The passion and conviction of those on the march is something to celebrate – as is their anger. As has often been observed, sometimes to be angry and even unreasonable is not only understandable but necessary. Women’s suffrage was not only won via angry protest – but angry protest was pivotal to a movement founded so clearly on natural justice.

Of course anger can lead to violence, to closed ears and minds, to destructive not constructive progress. But when anger is tied to justice and built on an underlying humanity and compassion, it may be a necessary part of the fuel that drives change. As in the battles against racism, homophobia, sexism and continued gender violence, as in all the battles that campaign for truly equal human dignity and freedom, it is inevitable that anger will play a part, and it is vital that it is leavened on all sides by kindness and understanding.

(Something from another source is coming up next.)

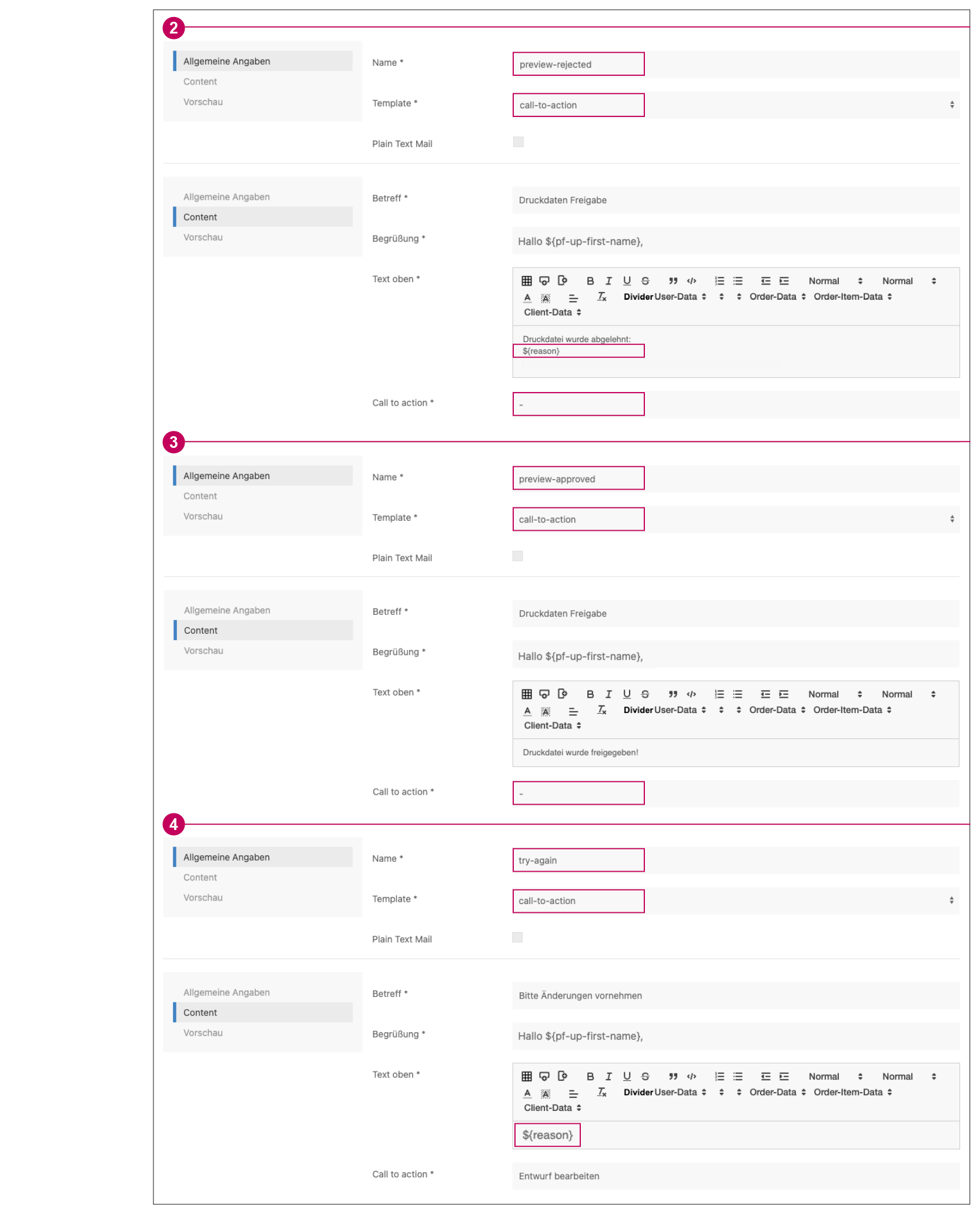Create an ordered list in the editor

(x=718, y=280)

It is also vital that anger does not blind us to complexity. Two days after the COP26 demonstration, news emerged of a survey across ten countries suggesting most people believe they are already doing more to preserve the planet than anyone else and many do not believe they need to change their own habits.

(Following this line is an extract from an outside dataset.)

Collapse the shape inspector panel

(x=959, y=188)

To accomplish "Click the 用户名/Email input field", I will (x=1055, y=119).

This challenges the narrative of politicians as a tiny, lazy, privileged elite seeking to protect their own interests against a tide of popular protest. It suggests that we are all grappling with a profound and grave dilemma: how to protect the gradual improvement in human conditions over the 20th century, which still has so much further to go given the continued fight against global poverty, while also reversing the impact of the industrial processes that brought this improvement about.

We do not have to persuade most people of the urgency of the need to do something about the environment. We have to persuade them of the urgency of the need to act in their own lives and to make decisions and support campaigns that carry costs, as well as bringing the benefits on which all of our futures depend.

Critical thinking is a key element in what we teach at The Abbey and above it means asking difficult questions and welcoming difficult answers. The key is to combine this reflection and deep analysis with the passion and direct action needed to change the world. We need zeal, a word for which the OED gives two lovely definitions – ardent feeling and active enthusiasm – and we need nuance. We need to be angry, and where it is called for, unreasonable; but we need to be forensic and honest. We need to live brightly and with passion and sometimes without compromise. But above all we need to remember that we are humankind. It is not a neat coincidence that this term includes the word kind – it is the same word, from the same root. To be kind is to be considerate of each other: it is to be human.